Malgré l’importance de l’atelier des Levasseur, il ne reste pas de traces de l’engagement des ouvriers ou des apprentis nécessaires à son bon fonctionnement. On sait cependant que les sculpteurs faisaient appel à des ouvriers d’expérience travaillant ailleurs dans la ville, dont un tourneur, pour compléter les travaux de commande. Les pièces créées à l’atelier furent dorées d’abord par les ursulines, puis, à la fin du Régime français et après la Conquête, par les augustines de l’Hôpital Général.
Vivant depuis le 28 septembre 1782 dans les appartements habituellement occupés par le chapelain de l’Hôpital Général, François-Noël Levasseur passa les 12 dernières années de sa vie auprès de sa nièce, sœur Marie-Joseph de Saint-François-d’Assise, qui, sans doute aidée du vieil artisan, réalisa quelques travaux de sculpture pour sa communauté à cette époque. Le dernier sculpteur important de la dynastie des Levasseur s’éteignit à l’âge de 90 ans. D’autres artisans du bois étaient toutefois prêts à prendre la relève, notamment les Baillairgé [V. Jean Baillairgé*].

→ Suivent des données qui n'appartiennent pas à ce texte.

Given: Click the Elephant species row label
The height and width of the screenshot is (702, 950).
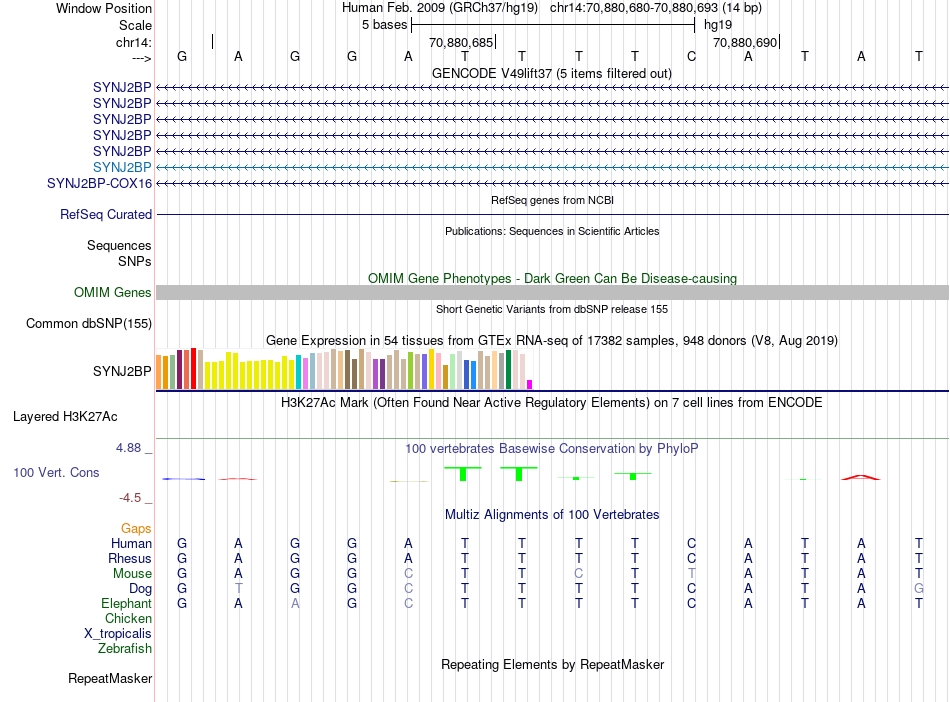Looking at the screenshot, I should (x=127, y=604).
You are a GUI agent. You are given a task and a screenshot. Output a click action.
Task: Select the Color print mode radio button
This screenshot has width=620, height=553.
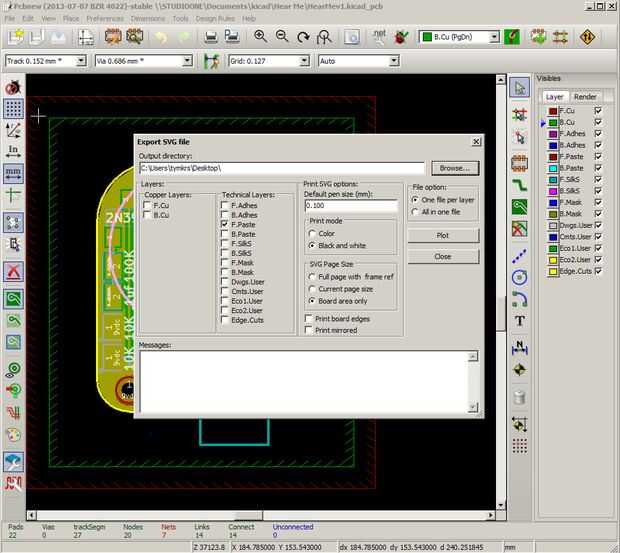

Les historiens de l’art ont été plutôt complaisants à l’endroit de l’œuvre de François-Noël Levasseur. Bien sûr, les réalisations de son atelier ont été abondantes et elles ont été conservées en grand nombre, ce qui prédispose à un jugement favorable. Mais si on replace l’œuvre dans son contexte, on s’aperçoit que les pièces produites rue Saint-Louis marquent une sclérose des traditions de la sculpture sur bois. La simplification excessive des lignes et la tendance à la répétition des motifs décoratifs semblent indiquer une absence de recherche. Les artisans sont isolés des centres de création, Paris par exemple, et les grands modèles ne leur sont pas facilement accessibles. Cette situation entraîne une dégradation de leur créativité même s’ils conservent une dextérité à toute épreuve.
AHGQ. Hôpital, Registre des décès, 30 oct. 1794.— ANQ-Q, État civil. Catholiques, Notre-Dame de Québec, 26 déc. 1703, 9 janv. 1775 ; Greffe de C.-H. Du Laurent, 18 août 1748.— ASQ, Polygraphie, XXVI : 17.— IBC, Centre de documentation, Fonds Morisset, Dossier F.-N. Levasseur.— Recensement de Québec, 1744, 10.— Labrèque, Inv. de pièces détachées, ANQ Rapport, 1971, 188.— Tanguay, Dictionnaire, V :391.— Raymonde [Landry] Gauthier, Les tabernacles anciens du Québec des
Raymonde Gauthier, « LEVASSEUR (LeVasseur, Vasseur), FRANÇOIS-NOËL », dans Dictionnaire biographique du Canada, vol. 4, Université Laval/University of Toronto, 2003– , consulté le 28 nov. 2024, http://www.biographi.ca/fr/bio/levasseur_francois_noel_4F.html.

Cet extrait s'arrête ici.